Когда Ярема вошел, директор сидел за столом, ждал. Сторож приковылял к своему стулу в углу, но Лель Лелькович не предложил ему сесть, и сторож стоял навытяжку, опустив громадные руки.
— Скажите, вы раньше крали?
— Как вам сказать… Крал.
— Что?
— «Сальве» у вас крал. По одной каждое утро.
— Вы же не курите.
— Не курю. Но люблю держать дорогую папиросу за ухом. Для фасона. Чтобы дети видели, что я с вами дружу, и вы угощаете меня своими «Сальве». Авторитет, значится, для них, для курильщиков, словом.
— А еще что крали?
— А больше ничего. — Он подумал. — Нет, ничего…
— Ну, а коровок вам не доводилось?.. В Княжьем и еще в некоторых селах? — Коровок? Коровок доводилось. Так ведь это все «индусы». Это экспроприация, Лель Лелькович.
— Какая экспроприация?
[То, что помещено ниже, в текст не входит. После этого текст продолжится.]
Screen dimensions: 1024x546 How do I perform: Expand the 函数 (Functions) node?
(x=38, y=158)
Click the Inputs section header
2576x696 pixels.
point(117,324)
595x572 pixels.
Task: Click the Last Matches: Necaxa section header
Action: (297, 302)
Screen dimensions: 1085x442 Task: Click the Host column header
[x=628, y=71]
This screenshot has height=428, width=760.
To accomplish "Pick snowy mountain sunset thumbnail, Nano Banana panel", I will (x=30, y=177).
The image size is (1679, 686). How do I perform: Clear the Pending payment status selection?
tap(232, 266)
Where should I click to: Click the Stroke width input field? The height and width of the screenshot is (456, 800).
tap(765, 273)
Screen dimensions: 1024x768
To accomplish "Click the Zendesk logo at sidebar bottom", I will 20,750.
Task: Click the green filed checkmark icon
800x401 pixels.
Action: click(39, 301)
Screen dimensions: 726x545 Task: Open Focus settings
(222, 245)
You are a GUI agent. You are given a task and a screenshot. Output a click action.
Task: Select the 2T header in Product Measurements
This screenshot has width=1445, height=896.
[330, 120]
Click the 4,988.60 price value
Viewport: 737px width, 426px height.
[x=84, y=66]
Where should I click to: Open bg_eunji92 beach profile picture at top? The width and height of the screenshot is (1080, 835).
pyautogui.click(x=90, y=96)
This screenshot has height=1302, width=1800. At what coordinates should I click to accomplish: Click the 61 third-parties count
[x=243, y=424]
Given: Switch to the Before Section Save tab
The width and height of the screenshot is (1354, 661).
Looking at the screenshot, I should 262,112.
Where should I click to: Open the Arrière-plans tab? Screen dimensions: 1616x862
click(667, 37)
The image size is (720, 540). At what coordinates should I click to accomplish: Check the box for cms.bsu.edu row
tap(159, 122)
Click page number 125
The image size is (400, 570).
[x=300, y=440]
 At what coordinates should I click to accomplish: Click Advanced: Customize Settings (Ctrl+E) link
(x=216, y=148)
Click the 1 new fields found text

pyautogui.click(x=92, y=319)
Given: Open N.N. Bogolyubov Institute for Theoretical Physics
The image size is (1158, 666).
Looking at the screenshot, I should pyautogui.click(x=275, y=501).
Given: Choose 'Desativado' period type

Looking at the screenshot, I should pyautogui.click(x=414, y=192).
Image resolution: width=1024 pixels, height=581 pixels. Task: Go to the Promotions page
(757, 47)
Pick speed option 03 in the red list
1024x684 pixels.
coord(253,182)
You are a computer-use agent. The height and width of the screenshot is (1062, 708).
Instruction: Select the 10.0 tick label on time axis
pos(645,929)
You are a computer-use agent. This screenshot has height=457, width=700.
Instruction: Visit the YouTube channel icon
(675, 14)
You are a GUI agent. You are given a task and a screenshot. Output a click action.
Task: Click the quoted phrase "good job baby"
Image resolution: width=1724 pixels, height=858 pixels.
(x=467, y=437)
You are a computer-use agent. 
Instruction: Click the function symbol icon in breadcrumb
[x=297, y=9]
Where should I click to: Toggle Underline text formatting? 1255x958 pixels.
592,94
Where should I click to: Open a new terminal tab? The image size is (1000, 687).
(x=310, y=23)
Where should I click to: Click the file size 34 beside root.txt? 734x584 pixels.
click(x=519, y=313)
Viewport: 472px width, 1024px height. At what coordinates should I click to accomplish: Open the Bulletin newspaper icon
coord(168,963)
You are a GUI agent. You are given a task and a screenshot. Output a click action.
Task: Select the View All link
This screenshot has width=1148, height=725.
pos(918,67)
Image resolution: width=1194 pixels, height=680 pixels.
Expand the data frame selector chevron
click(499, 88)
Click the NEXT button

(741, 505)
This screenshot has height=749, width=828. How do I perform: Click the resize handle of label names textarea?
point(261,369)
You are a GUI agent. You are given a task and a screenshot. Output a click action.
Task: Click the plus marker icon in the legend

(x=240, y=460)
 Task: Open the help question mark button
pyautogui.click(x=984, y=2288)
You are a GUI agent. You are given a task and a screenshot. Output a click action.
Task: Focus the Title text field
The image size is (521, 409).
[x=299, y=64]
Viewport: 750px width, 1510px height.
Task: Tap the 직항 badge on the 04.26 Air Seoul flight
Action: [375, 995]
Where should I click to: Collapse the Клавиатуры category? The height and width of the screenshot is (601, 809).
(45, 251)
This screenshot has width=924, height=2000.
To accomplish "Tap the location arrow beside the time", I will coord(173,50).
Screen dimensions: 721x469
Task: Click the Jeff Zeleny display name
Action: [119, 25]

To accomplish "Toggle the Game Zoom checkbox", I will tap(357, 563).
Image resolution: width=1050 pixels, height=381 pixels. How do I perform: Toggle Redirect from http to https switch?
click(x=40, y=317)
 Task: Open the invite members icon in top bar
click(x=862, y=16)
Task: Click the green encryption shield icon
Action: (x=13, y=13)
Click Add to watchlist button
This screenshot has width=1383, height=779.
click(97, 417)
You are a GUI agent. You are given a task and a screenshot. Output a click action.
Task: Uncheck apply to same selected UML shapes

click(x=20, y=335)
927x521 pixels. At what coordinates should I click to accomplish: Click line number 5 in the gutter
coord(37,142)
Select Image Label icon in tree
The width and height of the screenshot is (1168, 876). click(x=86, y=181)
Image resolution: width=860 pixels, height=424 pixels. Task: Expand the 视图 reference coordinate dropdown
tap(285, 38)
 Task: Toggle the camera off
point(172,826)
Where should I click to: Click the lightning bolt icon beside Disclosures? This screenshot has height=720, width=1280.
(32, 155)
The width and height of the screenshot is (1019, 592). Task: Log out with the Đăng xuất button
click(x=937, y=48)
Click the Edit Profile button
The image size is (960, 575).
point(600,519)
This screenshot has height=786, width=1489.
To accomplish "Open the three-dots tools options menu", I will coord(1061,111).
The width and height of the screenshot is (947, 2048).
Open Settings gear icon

Откуда вы знаете это слово?
— А такая, что это частный сектор.
— Откуда вы знали, что это сектор частный?
— Мы с Макивкой всех тут знаем. На свадьбах когда то играли. Он на скрипке, я — на бубне, и еще третий был с нами, Ларион Стахов, на трубе играл, вы уже не застали его. Помер. От трубы.
— Лучше бы вам было умереть вместо него.
— А что, вам уже сказали?
— Аристарх сказал…
— А ему кто же?
— А ему Макивка…
— Сильвестр?!
— У нас одна маковка. Один Макивка.
— Кривой черт! Предал!
— Зачем же так? Скажите, вы были одни или с компанией?
— Один.
— Как же вы одни… могли?
— А вот как. — Ярема подошел к старинному книжному шкафу с томами сочинения Брэма «Жизнь животных», схватил его обеими руками и перенес из одного угла в другой. Под шкафом жила мышь, она спала, и Лель Лелькович вскочил, подкрался к ней, поймал за хвостик и вышвырнул через открытое окно.
— Вот и вся разница между вами и мною… — Ярема рассмеялся. — Я могу поднять шкаф, а вы только мышь!..
— А кто писал вам записки для потерпевших?
— Те, кто ел мясо.
— Дети?! — ужаснулся Лель Лелькович.
— Я же неграмотный… То есть не больно грамотный!.;.:
— Вы втянули в это дело детей? Школьников?
— Не я их втянул, Лель Лелькович, а они меня. Глаза их звали меня на бой за них. Я же никогда ничего не крал, кроме ваших «Сальве». — Он полез заскорузлыми пальцами под кепку и достал из за уха папироску: — Вот. Сегодня утром, когда чистил вам сапоги. Разрешите идти?
— Идите. Нет, постойте! — Директор подошел и стал перед этим верзилой с «Сальве» за ухом. — Никому ни слова. Но я уверен, что вас ищут. Если найдут, не впутывайте Макивку. Второй такой гениальный скрипач не скоро появится в Зеленых Млынах…
— Да кто же тянул этого гения за язык?
— Не знаю, Ярема. Я с ним на свадьбах не играл…
— Ларион Стахов, вот это был инструмент. Кремень. А скрипка есть скрипка…
Всю ночь не затихала молотилка. Мальва подавала в барабан, а Ярема стоял рядом, рассекал перевясла тем самым ножом, которым разделывал туши в овине Парнасенок. Над миром разносился добрый и славный гул, гул радости и хлеба, и смолк он только под утро, когда даже самое большое счастье не может заменить сна, особенно нам, детям. Только затихла молотилка и осела пыль после этого фантастического единения людей с машиной, как ток стал походить на поле недавней битвы. Спали кто где свалился, даже на мешках с зерном. Мальва спала под скирдой, сняв очки и разметав руки. Лель Лелькович боялся за эти очки — без них все могло остановиться — и потому прилег рядом, надел их на себя, да так и уснул в них, а может, и не спал, а лишь охранял сон барабанщицы. Рассветный туманен ласкал ей ноги, они были упругие и смуглые, под коленом проступала синяя жилка — след материнства. Лель Лелькович слышал от Аристарха, что у Мальвы в Вавилоне сын.
К ним подошел Ярема, принес свитку и накрыл ею Мальву. «Роса холодная», — сказал он сам себе и пошел таскать мешки на чердак, боясь, как бы Аристарх не позавидовал большому урожаю и не отобрал бы часть у школы, как он сделал это в прошлом году. Потом приехал Журба на «бед» ходил по «полю бранив, верно, искал Мальву. Углядел Леля Лельковича в очках, стал над ним, ткнул кнутом в бок. Лель Лелькович снял очки, поднял голову, потом сел.